‘UnREAL’ Season Two News

Scheduled this Friday to be honored by the American Film Institute as a 2015 Television Program of the Year and recently nominated the Broadcast Television Journalists Association for a Critics’ Choice Award for Best Drama, Lifetime’s critically-acclaimed series UnREAL (#UnREALTV) is set to begin production this March for a summer return. Co-created by Marti Noxon and Sarah Gertrude Shapiro, UnREAL gives a fictitious behind-the-scenes glimpse into the chaos surrounding the production of a dating competition program, Everlasting. Starring Shiri Appleby and Constance Zimmer as producers Rachel Goldberg and Quinn King, season two stirs up the controversy when Everlasting casts its first-ever African American suitor.

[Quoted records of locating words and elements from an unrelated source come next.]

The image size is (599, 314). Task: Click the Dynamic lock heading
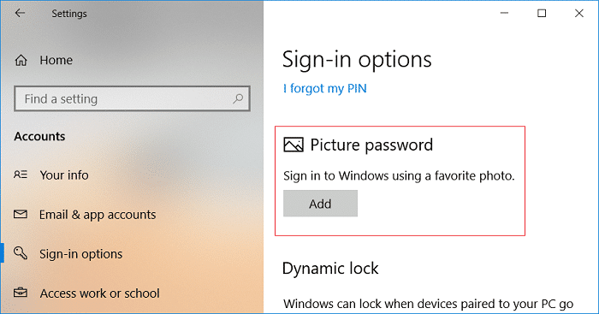click(330, 268)
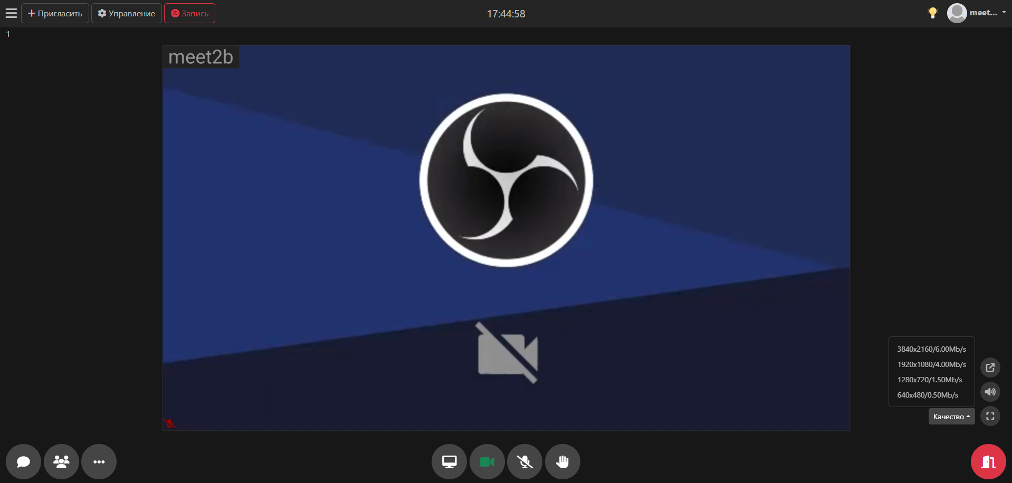Image resolution: width=1012 pixels, height=483 pixels.
Task: Open the more options ellipsis button
Action: click(x=99, y=462)
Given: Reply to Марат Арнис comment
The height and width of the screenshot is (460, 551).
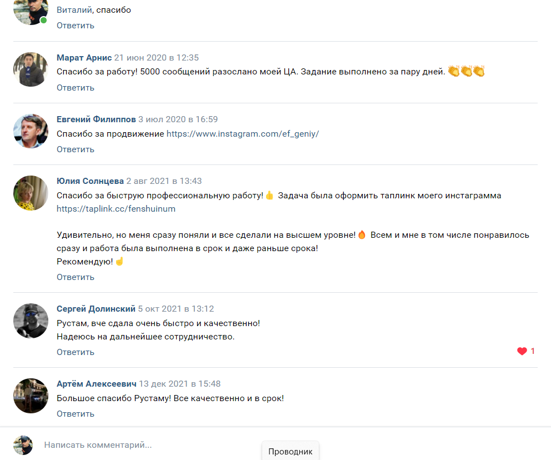Looking at the screenshot, I should [76, 88].
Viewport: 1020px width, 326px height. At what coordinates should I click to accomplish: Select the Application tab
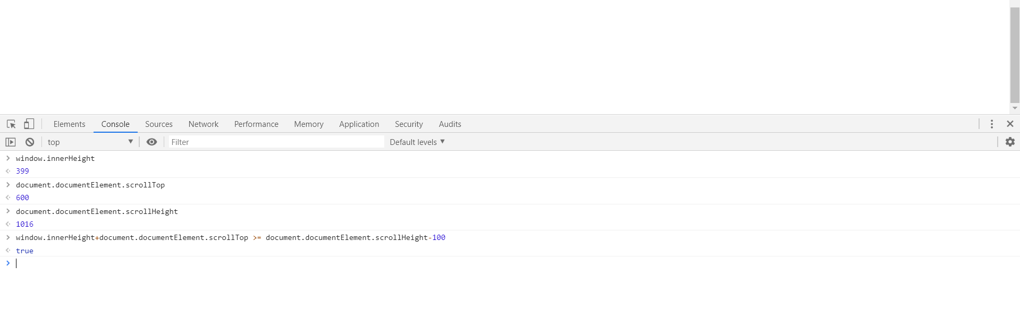coord(359,124)
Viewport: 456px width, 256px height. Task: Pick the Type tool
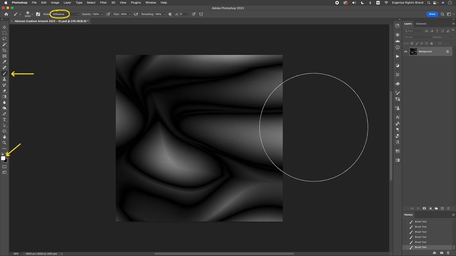point(4,120)
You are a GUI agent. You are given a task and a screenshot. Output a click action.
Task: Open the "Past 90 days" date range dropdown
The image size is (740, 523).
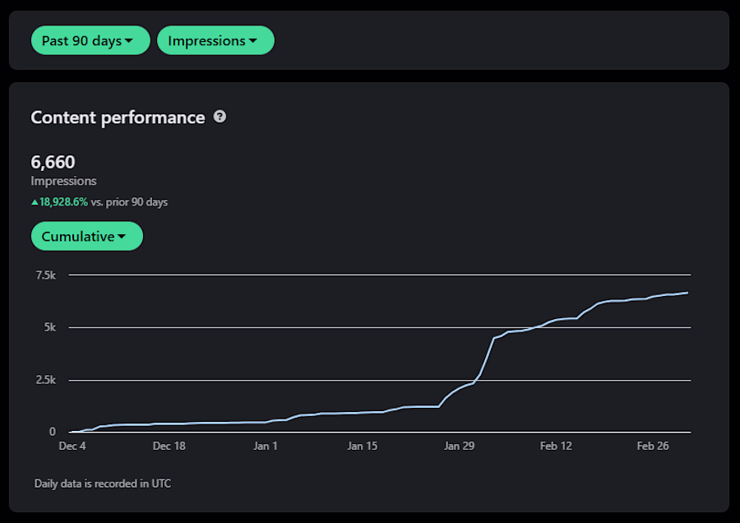pos(90,41)
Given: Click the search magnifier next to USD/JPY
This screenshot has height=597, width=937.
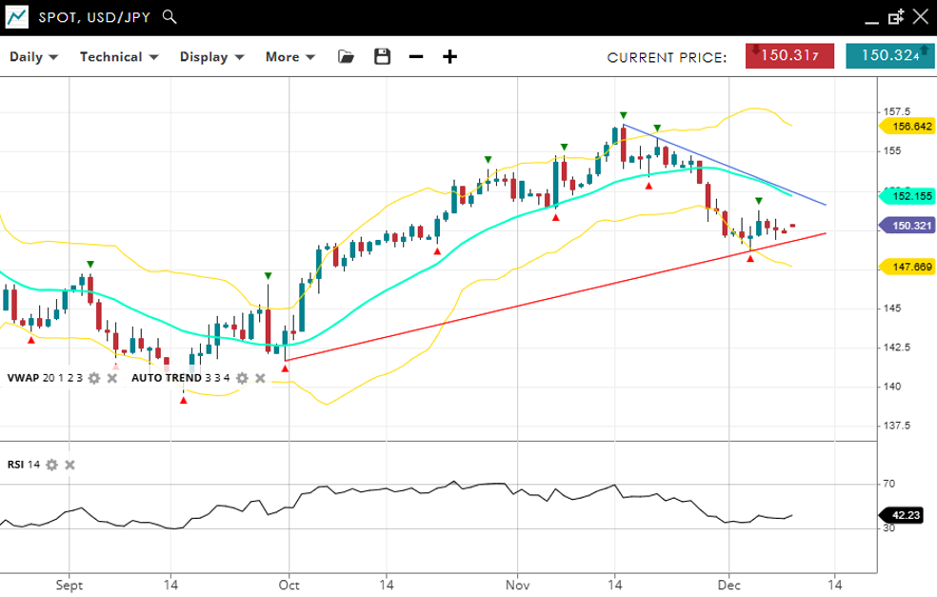Looking at the screenshot, I should [169, 17].
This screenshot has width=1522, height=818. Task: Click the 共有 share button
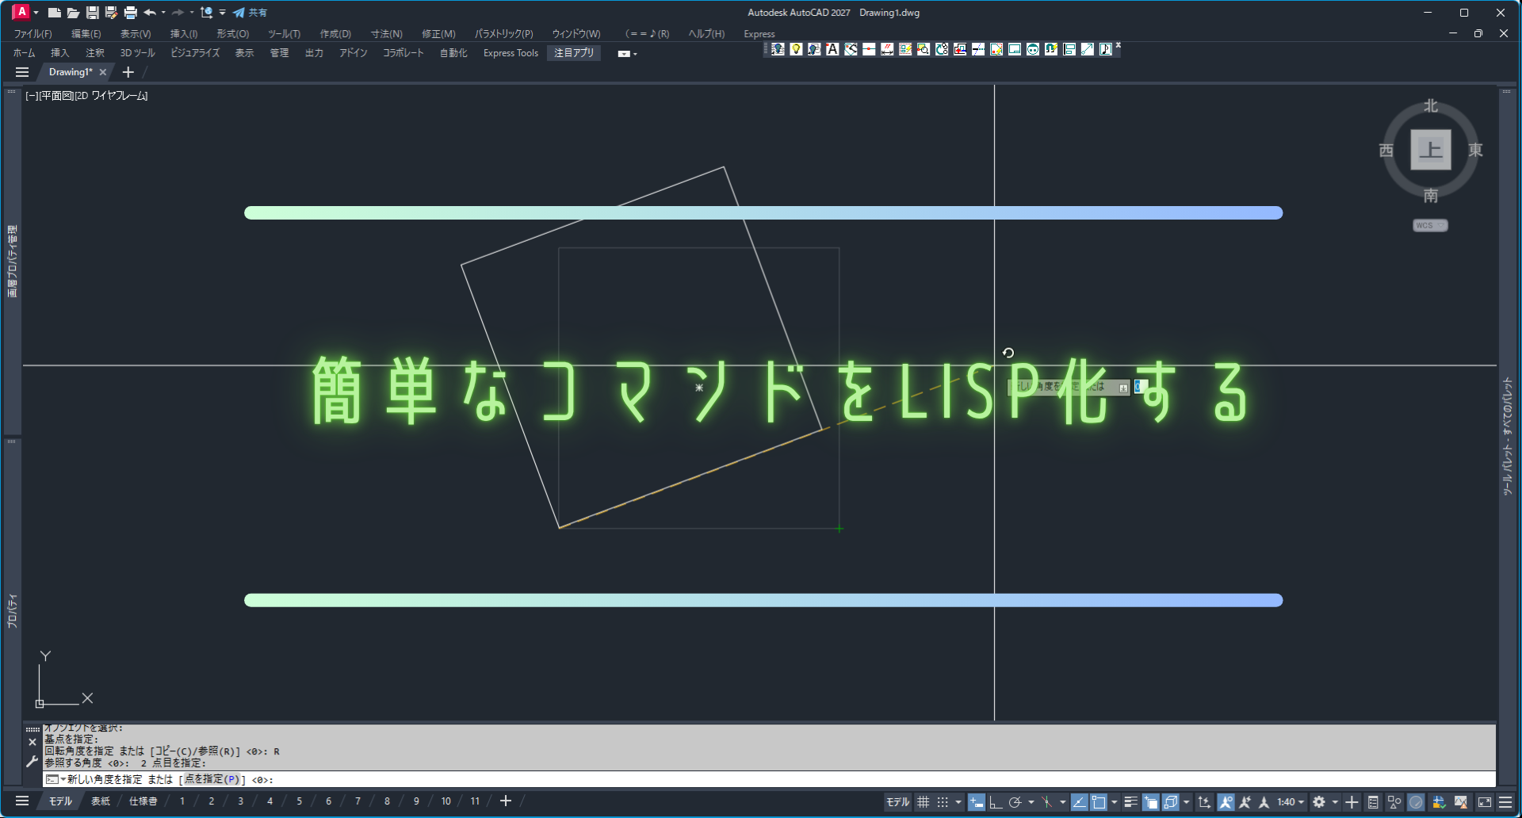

Returning for season two as series regulars are Craig Bierko as Everlasting’s creator, Chet, who is on a quest to reclaim his full power on set; Josh Kelly as Jeremy, Everlasting’s director of photography and Rachel’s ex-boyfriend and Jeffrey Bowyer-Chapman as Jay, a field producer whose ambitions run far beyond the show. Casting is currently underway for Everlasting’s new suitor Darius Hill, an All-American football star, and the contestants including Yael, a gorgeous upscale hipster; Tiffany, a daddy’s girl and football player’s dream; Ruby, a shrewd contestant, not at all interested in being a puppet for the producers; Bethann, an Alabama born and bred patriotic girl; and Chantal, a prim and proper southern debutante. Everlasting will also get Coleman, a new producer and the series is also casting the role of Romeo, Darius’ street-smart and savvy cousin.

The full first season of UnREAL will be available for streaming on Hulu, beginning February 3rd. Set against the backdrop of the hit dating competition show Everlasting, UnREAL is led by flawed heroine Rachel Goldberg (Appleby), who returns as supervising producer, renowned for her skills manipulating her relationships with, and among, the contestants to get the vital dramatic and outrageous footage that the program’s dispassionate executive producer, Quinn King (Zimmer), demands. What ensues once again is an eye-opening look at what happens in the outrageous world of unscripted television, where being a contestant can be vicious andbeing a producer is a whole other reality.